School of Medicine celebrates contribution of GPs to student education
They have provided our students with a deep understanding of the role of primary care and general practices in health care
Keele University School of Medicine is celebrating the sustained contribution of 61 general practices to the education of its students at its Annual GP Teachers’ Conference on 5 July. These practices, in Staffordshire, Shropshire and the Marches, have taught students for four of the last five years and so have made a key and continuing contribution to the work of the School.
By the presentation of special plaques, the School is celebrating the contribution of both general practices and their patients to our students’ education. They have provided our students with a deep understanding of the role of primary care and general practices in health care, the importance of its interface with secondary care, and the importance of the consultation between the patient and the doctor in any area of medicine. They have also helped our students to develop the skills to consult with patients. This will provide our students with a foundation on which they can develop as excellent doctors in any speciality and to thrive in the NHS of the future.

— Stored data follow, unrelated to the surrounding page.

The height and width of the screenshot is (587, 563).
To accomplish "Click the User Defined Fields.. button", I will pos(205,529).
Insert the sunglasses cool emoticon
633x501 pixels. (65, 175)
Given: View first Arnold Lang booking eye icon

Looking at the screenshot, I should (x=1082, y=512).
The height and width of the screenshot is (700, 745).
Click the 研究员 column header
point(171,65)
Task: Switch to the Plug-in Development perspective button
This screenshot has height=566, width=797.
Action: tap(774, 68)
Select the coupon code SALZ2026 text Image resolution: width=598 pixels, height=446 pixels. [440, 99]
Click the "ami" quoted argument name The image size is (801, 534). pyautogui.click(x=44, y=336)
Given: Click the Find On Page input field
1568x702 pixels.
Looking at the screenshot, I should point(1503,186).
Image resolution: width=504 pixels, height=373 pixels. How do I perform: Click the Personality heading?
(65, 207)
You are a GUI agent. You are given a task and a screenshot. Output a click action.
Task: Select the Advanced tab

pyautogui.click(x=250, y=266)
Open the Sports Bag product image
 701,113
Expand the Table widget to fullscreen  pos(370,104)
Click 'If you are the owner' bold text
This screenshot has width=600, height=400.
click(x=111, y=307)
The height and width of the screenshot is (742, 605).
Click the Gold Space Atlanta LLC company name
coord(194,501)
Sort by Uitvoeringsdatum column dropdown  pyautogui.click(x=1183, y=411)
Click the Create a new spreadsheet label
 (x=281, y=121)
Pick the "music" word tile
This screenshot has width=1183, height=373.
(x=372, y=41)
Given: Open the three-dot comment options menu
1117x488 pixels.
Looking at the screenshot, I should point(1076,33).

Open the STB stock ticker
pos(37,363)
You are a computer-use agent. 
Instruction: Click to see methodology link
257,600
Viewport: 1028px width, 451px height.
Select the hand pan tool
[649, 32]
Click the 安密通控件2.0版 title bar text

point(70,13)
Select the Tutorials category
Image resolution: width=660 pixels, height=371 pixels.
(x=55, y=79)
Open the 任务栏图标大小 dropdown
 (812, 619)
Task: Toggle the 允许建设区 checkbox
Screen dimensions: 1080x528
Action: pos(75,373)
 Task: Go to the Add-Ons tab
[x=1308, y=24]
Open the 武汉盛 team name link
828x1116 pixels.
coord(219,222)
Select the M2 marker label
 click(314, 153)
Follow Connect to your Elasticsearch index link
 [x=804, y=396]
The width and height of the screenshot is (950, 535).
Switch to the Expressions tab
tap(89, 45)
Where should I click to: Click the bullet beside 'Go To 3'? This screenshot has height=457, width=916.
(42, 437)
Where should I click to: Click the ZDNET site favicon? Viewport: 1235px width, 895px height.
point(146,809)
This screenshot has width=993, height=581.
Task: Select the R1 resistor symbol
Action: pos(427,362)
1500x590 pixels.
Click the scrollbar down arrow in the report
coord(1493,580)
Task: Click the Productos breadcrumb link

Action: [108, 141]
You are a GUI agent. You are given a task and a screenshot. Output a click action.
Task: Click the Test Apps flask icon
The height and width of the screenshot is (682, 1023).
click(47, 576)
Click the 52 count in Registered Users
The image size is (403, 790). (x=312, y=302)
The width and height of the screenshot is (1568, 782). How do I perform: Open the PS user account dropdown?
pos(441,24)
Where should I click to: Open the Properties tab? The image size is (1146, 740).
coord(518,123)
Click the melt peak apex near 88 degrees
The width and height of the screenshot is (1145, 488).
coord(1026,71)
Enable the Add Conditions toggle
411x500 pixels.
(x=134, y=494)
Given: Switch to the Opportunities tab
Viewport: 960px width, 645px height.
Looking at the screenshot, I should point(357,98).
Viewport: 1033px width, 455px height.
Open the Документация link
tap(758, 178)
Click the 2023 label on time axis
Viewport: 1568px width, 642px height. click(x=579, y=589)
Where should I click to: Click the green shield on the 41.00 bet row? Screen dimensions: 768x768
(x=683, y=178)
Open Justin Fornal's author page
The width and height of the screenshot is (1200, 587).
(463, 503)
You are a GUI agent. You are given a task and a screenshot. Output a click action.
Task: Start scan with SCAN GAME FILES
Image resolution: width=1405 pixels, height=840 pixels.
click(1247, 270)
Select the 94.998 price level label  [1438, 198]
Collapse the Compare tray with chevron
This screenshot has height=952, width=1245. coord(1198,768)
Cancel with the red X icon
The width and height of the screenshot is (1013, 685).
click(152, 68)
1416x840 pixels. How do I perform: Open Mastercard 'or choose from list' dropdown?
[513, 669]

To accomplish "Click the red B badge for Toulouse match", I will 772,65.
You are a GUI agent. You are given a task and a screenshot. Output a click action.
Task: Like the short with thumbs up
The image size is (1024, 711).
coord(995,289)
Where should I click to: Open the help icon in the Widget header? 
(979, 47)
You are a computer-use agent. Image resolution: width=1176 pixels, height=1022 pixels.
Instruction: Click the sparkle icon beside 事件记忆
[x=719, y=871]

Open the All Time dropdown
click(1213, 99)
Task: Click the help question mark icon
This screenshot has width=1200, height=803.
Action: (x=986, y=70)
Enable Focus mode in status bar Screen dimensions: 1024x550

On 9 July the first doctors to qualify with a Keele MB ChB degree will graduate. A distinctive feature of the Keele degree is that students spend 23 weeks learning medicine in general practice. This has provided Keele students with unparalleled opportunities to learn by working with patients and contributing to their care. This teaching is delivered through a network of over 100 general practices in Staffordshire, Shropshire and the Marches. These practices make a critical contribution to our students’ education.